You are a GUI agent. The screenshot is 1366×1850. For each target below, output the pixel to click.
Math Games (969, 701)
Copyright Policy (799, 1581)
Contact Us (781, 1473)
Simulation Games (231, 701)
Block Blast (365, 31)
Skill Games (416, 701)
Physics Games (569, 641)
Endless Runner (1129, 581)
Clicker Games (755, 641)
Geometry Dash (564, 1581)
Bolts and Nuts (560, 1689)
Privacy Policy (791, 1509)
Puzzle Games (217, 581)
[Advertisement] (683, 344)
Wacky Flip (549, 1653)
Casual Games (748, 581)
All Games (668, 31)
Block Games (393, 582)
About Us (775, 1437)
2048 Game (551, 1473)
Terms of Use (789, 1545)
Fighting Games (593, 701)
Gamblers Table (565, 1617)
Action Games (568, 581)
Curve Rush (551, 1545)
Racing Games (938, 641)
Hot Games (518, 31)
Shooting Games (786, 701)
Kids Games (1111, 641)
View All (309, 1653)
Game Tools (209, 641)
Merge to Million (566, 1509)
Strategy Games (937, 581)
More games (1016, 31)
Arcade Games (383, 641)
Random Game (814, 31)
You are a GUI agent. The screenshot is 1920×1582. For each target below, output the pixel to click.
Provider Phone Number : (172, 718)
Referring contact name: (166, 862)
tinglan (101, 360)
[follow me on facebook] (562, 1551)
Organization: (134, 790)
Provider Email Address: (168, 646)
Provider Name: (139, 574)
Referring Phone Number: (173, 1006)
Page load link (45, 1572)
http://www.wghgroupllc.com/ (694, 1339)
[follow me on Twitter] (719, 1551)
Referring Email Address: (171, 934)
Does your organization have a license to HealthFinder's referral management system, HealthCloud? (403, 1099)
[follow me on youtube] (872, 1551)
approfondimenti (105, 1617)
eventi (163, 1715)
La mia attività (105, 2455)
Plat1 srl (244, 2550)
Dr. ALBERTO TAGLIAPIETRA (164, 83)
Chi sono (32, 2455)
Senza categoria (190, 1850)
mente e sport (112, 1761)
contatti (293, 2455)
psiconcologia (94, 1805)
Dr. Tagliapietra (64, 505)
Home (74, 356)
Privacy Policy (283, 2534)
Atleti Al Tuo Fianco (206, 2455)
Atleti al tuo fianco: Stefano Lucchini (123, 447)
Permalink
......
■ Work item
Each line from the first line of the listing through the line containing "Endless Runner (1129, 581)" must be set down exactly; no other line belongs in the answer.

■ Reply
You are a GUI agent. The screenshot is 1366×1850. For each target below, output the pixel to click.
Math Games (969, 701)
Copyright Policy (799, 1581)
Contact Us (781, 1473)
Simulation Games (231, 701)
Block Blast (365, 31)
Skill Games (416, 701)
Physics Games (569, 641)
Endless Runner (1129, 581)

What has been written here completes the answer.